But get this.  Tom earns less than his wife and he told reporters his wife won't let him cut his hair.  There was also a quote, by his wife couple of years ago that refers to Tom as sweet and gentle.  Bob, from the bowling alley, said he would never let his third wife control him like that.

Once I realized Tom Brady and I were one and the same I decided to call him and get some advice.  He said there a few rules I need to follow in order to toughen up my image: 

1)  A man doesn't cry......................unless he is watching his favorite sports figure's retirement press conference.

2)  A man doesn't give hugs......................................unless his favorite team scores a game winning touchdown.

3)  A man doesn't say, "I love you"........................................................................................unless he is drunk.
    
4)  A man doesn't talk about his feelings.................................................................unless he says, "I'm pi**ed".

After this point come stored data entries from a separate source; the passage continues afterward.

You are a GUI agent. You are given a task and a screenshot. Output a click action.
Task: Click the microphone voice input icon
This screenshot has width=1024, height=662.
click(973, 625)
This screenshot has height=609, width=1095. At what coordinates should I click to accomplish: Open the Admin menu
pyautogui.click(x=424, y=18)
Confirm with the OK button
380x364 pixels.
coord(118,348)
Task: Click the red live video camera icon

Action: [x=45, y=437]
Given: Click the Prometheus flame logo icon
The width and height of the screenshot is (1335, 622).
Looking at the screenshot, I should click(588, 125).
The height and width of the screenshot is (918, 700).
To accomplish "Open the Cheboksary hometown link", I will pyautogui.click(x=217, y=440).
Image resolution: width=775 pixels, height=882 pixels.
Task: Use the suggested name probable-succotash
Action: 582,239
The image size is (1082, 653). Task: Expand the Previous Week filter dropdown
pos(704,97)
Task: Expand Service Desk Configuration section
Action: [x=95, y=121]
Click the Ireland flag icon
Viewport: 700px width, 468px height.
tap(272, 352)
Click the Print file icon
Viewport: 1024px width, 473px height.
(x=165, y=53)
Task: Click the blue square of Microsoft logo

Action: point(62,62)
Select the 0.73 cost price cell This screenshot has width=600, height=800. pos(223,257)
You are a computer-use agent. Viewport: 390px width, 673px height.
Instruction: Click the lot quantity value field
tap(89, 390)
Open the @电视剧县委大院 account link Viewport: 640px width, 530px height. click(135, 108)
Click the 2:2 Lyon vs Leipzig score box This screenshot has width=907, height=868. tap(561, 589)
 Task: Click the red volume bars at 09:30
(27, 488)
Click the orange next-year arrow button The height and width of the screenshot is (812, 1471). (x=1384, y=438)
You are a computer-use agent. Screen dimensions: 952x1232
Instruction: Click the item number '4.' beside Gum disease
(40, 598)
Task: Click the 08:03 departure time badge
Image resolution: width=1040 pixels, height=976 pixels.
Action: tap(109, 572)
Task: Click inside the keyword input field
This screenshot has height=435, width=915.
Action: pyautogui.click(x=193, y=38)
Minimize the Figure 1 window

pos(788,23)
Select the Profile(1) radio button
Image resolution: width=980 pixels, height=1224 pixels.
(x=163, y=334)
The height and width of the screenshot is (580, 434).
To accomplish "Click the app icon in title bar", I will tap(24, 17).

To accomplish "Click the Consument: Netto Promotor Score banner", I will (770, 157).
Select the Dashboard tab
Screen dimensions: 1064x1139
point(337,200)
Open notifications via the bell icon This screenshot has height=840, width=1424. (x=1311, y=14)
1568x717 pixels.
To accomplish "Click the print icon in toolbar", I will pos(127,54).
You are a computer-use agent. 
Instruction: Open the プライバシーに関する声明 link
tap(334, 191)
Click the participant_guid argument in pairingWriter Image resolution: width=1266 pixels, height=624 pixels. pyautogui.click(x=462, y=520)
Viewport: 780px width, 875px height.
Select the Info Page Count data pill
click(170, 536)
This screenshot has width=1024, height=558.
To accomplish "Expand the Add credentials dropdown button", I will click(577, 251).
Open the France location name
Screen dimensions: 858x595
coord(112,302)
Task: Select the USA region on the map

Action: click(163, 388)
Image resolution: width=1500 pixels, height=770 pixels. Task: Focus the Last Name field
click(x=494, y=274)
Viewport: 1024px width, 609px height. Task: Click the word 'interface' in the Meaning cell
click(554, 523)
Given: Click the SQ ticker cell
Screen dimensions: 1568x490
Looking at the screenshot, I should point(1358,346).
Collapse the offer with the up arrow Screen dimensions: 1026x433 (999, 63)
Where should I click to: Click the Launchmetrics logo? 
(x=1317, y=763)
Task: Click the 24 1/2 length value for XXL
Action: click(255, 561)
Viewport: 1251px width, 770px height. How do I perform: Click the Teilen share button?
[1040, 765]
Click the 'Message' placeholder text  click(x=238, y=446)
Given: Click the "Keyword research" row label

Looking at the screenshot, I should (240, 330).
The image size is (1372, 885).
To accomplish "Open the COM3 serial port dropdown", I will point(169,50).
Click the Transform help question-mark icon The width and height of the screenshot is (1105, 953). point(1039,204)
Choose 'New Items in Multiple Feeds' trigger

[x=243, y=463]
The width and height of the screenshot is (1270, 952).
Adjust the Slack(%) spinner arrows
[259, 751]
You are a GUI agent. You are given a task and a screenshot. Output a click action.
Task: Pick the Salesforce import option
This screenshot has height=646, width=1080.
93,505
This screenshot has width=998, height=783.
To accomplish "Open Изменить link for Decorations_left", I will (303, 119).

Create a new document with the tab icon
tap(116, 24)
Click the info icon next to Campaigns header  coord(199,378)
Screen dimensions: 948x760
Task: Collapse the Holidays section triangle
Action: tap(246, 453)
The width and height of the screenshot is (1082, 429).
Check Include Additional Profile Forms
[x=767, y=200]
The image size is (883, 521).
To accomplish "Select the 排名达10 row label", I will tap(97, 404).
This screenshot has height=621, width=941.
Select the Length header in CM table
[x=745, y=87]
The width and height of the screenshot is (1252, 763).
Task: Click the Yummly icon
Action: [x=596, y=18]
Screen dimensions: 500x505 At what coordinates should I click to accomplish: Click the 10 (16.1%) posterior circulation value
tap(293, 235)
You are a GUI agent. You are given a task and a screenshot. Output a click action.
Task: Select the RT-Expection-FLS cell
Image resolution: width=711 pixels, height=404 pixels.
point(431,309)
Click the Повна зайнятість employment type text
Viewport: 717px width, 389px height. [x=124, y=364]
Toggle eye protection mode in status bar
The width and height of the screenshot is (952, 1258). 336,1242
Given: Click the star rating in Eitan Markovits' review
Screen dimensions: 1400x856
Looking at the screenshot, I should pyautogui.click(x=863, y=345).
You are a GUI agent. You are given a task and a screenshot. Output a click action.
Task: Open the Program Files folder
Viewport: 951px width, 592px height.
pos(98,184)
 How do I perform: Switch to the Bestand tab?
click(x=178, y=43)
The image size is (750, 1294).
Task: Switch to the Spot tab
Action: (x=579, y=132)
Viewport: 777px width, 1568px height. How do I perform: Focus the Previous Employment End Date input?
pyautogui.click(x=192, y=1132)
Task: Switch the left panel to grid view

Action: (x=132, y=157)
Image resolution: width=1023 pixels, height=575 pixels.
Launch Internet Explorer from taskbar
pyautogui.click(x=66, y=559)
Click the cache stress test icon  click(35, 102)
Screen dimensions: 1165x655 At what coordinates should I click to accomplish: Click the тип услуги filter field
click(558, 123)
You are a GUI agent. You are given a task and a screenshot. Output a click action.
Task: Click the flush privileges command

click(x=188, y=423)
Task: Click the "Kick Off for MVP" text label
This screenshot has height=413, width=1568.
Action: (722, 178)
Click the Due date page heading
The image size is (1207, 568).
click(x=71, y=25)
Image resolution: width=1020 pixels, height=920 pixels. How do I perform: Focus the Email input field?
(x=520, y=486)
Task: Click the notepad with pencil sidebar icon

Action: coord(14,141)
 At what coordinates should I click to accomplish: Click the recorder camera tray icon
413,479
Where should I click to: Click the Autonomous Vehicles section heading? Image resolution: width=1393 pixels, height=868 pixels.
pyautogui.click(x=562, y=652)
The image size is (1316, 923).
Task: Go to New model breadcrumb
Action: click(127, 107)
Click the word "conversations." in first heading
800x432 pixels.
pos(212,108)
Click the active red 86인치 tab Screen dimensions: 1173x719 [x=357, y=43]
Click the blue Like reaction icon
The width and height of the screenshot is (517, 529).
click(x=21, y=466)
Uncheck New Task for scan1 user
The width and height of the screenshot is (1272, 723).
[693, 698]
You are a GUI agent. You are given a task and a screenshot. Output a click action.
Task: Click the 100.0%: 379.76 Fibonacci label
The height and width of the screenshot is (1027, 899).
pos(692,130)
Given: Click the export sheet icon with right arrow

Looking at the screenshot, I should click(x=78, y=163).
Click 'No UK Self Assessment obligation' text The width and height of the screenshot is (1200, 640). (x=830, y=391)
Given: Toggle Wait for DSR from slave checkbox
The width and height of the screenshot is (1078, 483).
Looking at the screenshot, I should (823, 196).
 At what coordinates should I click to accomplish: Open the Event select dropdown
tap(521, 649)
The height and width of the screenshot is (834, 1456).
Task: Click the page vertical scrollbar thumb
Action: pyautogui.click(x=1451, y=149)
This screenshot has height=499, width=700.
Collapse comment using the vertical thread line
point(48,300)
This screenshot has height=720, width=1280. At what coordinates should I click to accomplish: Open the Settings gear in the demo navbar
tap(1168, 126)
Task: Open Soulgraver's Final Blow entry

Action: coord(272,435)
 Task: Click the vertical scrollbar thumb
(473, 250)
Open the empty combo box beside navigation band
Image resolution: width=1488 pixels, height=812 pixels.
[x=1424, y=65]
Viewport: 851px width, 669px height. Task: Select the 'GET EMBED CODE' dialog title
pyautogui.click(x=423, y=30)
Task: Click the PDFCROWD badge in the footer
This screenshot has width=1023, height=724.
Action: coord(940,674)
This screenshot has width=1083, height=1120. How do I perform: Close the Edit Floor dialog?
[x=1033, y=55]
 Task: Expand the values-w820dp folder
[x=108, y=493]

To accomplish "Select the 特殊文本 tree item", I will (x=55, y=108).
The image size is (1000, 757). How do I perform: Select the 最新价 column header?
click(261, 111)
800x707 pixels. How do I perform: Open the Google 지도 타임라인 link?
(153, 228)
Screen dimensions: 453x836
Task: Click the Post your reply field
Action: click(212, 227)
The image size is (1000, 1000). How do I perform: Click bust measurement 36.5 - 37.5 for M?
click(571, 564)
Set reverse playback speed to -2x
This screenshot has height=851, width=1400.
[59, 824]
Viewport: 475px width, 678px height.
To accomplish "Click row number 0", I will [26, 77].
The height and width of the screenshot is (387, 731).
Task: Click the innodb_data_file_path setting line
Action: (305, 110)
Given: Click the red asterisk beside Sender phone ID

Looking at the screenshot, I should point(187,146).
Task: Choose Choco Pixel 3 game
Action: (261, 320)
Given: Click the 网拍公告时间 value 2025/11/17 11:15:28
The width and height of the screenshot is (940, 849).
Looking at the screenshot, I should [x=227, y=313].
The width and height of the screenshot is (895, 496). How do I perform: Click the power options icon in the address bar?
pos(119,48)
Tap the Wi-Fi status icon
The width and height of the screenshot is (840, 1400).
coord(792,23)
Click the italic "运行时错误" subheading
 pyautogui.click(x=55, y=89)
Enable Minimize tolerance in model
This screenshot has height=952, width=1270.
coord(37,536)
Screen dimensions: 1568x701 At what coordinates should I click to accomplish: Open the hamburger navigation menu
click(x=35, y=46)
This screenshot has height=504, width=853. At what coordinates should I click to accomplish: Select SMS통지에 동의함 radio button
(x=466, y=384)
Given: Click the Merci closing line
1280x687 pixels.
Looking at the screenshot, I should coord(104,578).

I asked him if he followed these rules and he said no.  I asked why he believes in a double standard.  After some silence he said, "I'm an NFL quarterback and you are a Psychologist.  Y'know what?  Scratch everything I told you.  Do you shave your legs?"

"I need the extra speed when I swim and bike ride."

"Shut up.  Go hunting, kill an animal, eat its liver, cover your body with its blood, and dance around the fire naked.  Then, and only then, will you break your girly curse."

"Is all that really necessary?"

"You need all the help you can get."  (click)

Well, wish me luck.  I wonder if I can kill bunny rabbits with love.

2 comments:

  1. I got Jeff a survival book for his birthday. It gives clear direction on how to kill animals and build a fire. You can borrow it.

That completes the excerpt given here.